If I have a highly imbalanced dataset where: <1% are Positive 99% are Negative
But the theoretical cost is: 30 if all are labelled positive and 1 if all are labelled negative
What should I be adjusting to stop it predicting all Positive? The imbalance? The cost? THe iterations?
Thanks!
Edit: I've done some Cross Validation to check different C aand max_iter but it seems like the best savings score I can get it 0 (with the worst being -12).
Hi.
If you're assuming a constant cost between errors, it is the same doing a balancing of the input dataset than adjusting the threshold doing the cost. However, if the costs are example-dependent, balancing the dataset does not give you optimal results.
Edit: I've done some Cross Validation to check different C and max_iter but it seems like the best savings score I can get it 0 (with the worst being -12). That look quite suspicious.
Thanks for the response @albahnsen !:) Can I confirm the columns of the cost - matrix are? false positives, false negatives, true positives and true negatives
When I print out the model history (view of the iterations), it suggests the cost per example for the best model is: $0.805161. However, when I manually get the savings score cost, cost_base, savings_p = savings_score(y_vec, train_predictions, cost_mat)
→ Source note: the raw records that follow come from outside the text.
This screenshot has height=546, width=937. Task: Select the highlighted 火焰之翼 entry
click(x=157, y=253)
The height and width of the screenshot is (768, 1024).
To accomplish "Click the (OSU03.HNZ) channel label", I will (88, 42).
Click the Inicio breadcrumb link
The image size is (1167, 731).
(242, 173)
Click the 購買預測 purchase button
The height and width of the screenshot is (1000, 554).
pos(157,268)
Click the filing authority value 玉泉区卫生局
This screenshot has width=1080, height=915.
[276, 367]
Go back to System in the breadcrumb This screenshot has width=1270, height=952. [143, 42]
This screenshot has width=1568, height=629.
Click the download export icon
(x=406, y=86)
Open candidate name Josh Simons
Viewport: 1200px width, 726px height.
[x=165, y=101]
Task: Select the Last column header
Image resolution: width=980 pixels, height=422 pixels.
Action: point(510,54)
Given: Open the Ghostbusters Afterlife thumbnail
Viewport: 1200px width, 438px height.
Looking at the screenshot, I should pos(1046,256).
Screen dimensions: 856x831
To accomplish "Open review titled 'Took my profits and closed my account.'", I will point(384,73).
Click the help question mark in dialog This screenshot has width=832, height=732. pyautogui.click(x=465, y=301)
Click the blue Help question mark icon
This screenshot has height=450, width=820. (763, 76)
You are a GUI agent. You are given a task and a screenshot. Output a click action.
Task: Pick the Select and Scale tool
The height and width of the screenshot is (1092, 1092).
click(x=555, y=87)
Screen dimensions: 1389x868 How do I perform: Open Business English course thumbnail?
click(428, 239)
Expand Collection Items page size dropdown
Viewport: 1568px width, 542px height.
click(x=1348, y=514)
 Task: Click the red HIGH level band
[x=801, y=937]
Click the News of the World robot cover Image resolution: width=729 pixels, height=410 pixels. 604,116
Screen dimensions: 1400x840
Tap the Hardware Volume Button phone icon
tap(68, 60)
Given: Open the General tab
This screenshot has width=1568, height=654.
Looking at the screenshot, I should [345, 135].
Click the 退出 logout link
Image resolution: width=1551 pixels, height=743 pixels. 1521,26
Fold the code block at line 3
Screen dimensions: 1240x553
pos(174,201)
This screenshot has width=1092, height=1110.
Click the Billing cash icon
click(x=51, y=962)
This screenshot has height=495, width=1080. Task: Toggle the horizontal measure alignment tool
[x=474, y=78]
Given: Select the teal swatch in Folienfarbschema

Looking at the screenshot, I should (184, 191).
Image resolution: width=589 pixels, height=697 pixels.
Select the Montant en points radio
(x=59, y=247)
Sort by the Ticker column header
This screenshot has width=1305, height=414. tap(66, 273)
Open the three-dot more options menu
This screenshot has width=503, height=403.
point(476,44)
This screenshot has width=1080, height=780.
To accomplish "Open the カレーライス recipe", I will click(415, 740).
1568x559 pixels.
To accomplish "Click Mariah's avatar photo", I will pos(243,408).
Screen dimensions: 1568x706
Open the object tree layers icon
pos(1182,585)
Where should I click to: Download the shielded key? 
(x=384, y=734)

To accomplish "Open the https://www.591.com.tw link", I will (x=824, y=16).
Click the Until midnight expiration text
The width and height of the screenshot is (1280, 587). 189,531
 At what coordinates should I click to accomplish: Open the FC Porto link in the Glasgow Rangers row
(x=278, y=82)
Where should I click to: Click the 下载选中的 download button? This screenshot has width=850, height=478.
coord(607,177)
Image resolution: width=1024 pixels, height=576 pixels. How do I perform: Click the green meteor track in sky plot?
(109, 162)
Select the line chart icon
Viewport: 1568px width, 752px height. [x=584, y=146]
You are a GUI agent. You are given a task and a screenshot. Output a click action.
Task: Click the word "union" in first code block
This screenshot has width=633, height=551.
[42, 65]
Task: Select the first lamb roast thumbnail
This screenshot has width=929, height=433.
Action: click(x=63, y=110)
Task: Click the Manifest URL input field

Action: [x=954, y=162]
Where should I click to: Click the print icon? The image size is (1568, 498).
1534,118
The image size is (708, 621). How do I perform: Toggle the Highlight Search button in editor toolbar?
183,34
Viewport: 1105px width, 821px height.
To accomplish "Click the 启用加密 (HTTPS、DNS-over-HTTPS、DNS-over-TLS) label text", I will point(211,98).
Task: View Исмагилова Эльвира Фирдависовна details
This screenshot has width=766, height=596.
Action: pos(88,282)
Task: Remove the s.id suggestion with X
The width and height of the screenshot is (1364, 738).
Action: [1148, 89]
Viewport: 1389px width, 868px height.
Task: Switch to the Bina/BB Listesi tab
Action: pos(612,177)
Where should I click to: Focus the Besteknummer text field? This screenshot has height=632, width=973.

The cost per example much higher at the cost per alert and the model predicts all fraud.
C= 1.0 - no regularization because I was suspicious about the loss function.
The cost-matrix and loss function appear fine so the problem is with the optimisation of the function.
Now the reason I suggested downsampling is because whereas you had 0.5% true fraud in your example, my example is more like 0.05% or worse. =( Therefore the optimisation tends to converse to predicting a single class. This is not ideal.